As part of the Waterworks events, a panel discussion took place on Wednesday at the Wildcat Theater on the various economic values of the Great Salt Lake.
The panelists were Lynn de Freitas, Erica Brown Gaddis, Wally Gwynn and Don S. Paul. Each is a part of raising awareness on what the Great Salt Lake has to offer the economy and the environment.
Freitas, executive director of Friends of the Great Salt Lake, said the question of the lake’s worth has always been a tremendous challenge.
One of the key contributors from the lake to the economy is the mineral extraction industries. There are salt production companies, magnesium and potassium sulfate. Freitas said the minerals are the lake’s cash cow.
“Other potential products that could be harvested are lithium and other organic compounds,” said Gwynn, salines geologist and mineralogist.
The brine shrimp industry is a second contributor to the state’s economy and the global market of agriculture. The brine shrimp eggs are harvested from the lake as a multimillion-dollar economic generator.
Recreation is the third key contributor to the economy, with activities including a rowing team, boating, swimming, kayaking and bird watching.
“That key contributor to the economy and that wealth of activity that it represents is another key economic proponent that was studied,” Freitas said.
The Great Salt Lake is also home to different species of migratory birds, including the California gull, Utah’s state bird.
“It’s nationally, regionally and globally significant because of its habitat water to millions of migratory birds,” Freitas said.
Paul, an avian biologist, explained that hundreds of thousands of birds of different species migrate to the lake, some being the largest breeding population globally. The location is important to birds traveling from the arctic because of the size, about 3,000 square miles, and the latitude of about 41 degrees.
“You have an abundant food source and places for birds to nest that make this place unique,” Paul said.

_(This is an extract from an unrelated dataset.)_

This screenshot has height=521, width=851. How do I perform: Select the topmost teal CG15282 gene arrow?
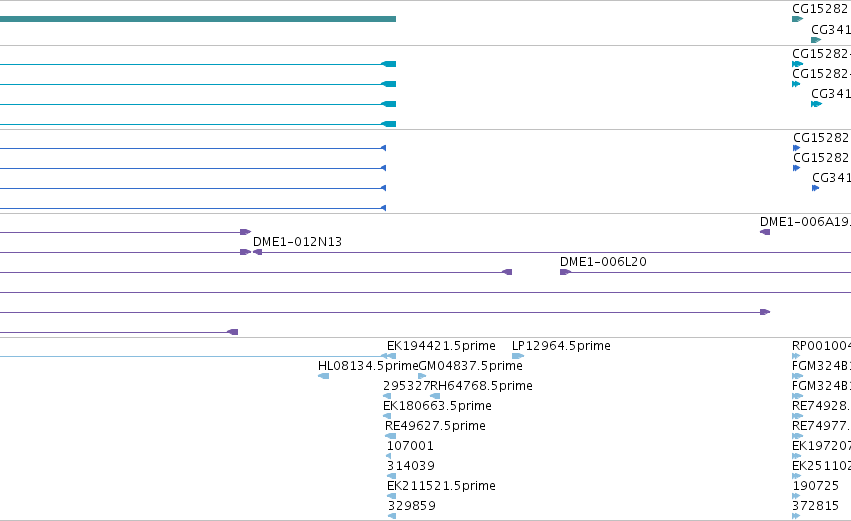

Alice Mulder, assistant geography professor, said the idea of the panelist discussion was to increase awareness of the lake. The first impression Mulder said people may get is that it’s “stinky and buggy.”
The lake, being shallow, changes levels through the years. The lowest level recorded, according to Freitas, was 4,191 feet above sea level, through the droughts Utah has had over the decades.
The lake also has an impact on the weather and climate. If there were no lake, the type of snowfall would change, and Utah would be a much drier place to live, possibly taking a more economical downturn. Paul said the lake influences weather and about 10 percent of the snowfall accumulated over the winter.
Shawna Wolfgram, a student at WSU, said she knew that if the lake was a lot lower, the weather would be affected, and there wouldn’t be as much produce of brine shrimp.
“As far as the minerals and the brine shrimp, if we had lower levels, we wouldn’t be able to produce as much,” Wolfgram said.
The uses of the Great Salt Lake mean more than $1.3 billion in economic output to the state of Utah.